__Exercise details__
Reproduce every one of the following records verbatim, line for line.

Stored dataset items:

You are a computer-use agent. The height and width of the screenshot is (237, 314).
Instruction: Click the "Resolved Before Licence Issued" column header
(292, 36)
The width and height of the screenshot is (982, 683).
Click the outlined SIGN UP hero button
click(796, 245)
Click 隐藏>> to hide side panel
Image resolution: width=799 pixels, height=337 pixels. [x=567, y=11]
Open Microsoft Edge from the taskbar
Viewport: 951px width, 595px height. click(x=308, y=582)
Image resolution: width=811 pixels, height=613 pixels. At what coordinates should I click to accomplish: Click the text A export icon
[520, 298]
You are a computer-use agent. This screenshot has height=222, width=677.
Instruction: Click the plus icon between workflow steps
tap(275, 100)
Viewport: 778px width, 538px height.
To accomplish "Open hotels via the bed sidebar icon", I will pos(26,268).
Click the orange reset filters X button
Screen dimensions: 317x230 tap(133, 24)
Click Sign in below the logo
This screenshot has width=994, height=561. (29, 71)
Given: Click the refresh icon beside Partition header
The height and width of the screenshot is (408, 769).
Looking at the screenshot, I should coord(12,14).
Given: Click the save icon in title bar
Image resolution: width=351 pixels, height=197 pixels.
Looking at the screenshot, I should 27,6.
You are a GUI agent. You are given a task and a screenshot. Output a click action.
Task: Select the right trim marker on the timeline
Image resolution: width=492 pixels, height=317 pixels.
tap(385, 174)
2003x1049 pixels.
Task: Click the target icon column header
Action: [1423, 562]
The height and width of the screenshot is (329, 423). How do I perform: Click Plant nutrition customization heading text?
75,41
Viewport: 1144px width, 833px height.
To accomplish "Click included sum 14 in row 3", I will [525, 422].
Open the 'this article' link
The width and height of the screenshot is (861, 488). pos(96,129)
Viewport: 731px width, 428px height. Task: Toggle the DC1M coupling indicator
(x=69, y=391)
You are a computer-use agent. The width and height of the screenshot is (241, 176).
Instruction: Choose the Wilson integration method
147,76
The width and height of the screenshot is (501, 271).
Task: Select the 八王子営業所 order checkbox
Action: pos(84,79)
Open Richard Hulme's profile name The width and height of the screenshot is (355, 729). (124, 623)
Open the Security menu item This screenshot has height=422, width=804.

__Output of the task__
You are a computer-use agent. The height and width of the screenshot is (237, 314).
Instruction: Click the "Resolved Before Licence Issued" column header
(292, 36)
The width and height of the screenshot is (982, 683).
Click the outlined SIGN UP hero button
click(796, 245)
Click 隐藏>> to hide side panel
Image resolution: width=799 pixels, height=337 pixels. [x=567, y=11]
Open Microsoft Edge from the taskbar
Viewport: 951px width, 595px height. click(x=308, y=582)
Image resolution: width=811 pixels, height=613 pixels. At what coordinates should I click to accomplish: Click the text A export icon
[520, 298]
You are a computer-use agent. This screenshot has height=222, width=677.
Instruction: Click the plus icon between workflow steps
tap(275, 100)
Viewport: 778px width, 538px height.
To accomplish "Open hotels via the bed sidebar icon", I will pos(26,268).
Click the orange reset filters X button
Screen dimensions: 317x230 tap(133, 24)
Click Sign in below the logo
This screenshot has width=994, height=561. (29, 71)
Given: Click the refresh icon beside Partition header
The height and width of the screenshot is (408, 769).
Looking at the screenshot, I should coord(12,14).
Given: Click the save icon in title bar
Image resolution: width=351 pixels, height=197 pixels.
Looking at the screenshot, I should 27,6.
You are a GUI agent. You are given a task and a screenshot. Output a click action.
Task: Select the right trim marker on the timeline
Image resolution: width=492 pixels, height=317 pixels.
tap(385, 174)
2003x1049 pixels.
Task: Click the target icon column header
Action: [1423, 562]
The height and width of the screenshot is (329, 423). How do I perform: Click Plant nutrition customization heading text?
75,41
Viewport: 1144px width, 833px height.
To accomplish "Click included sum 14 in row 3", I will [525, 422].
Open the 'this article' link
The width and height of the screenshot is (861, 488). pos(96,129)
Viewport: 731px width, 428px height. Task: Toggle the DC1M coupling indicator
(x=69, y=391)
You are a computer-use agent. The width and height of the screenshot is (241, 176).
Instruction: Choose the Wilson integration method
147,76
The width and height of the screenshot is (501, 271).
Task: Select the 八王子営業所 order checkbox
Action: pos(84,79)
Open Richard Hulme's profile name The width and height of the screenshot is (355, 729). (124, 623)
Open the Security menu item This screenshot has height=422, width=804.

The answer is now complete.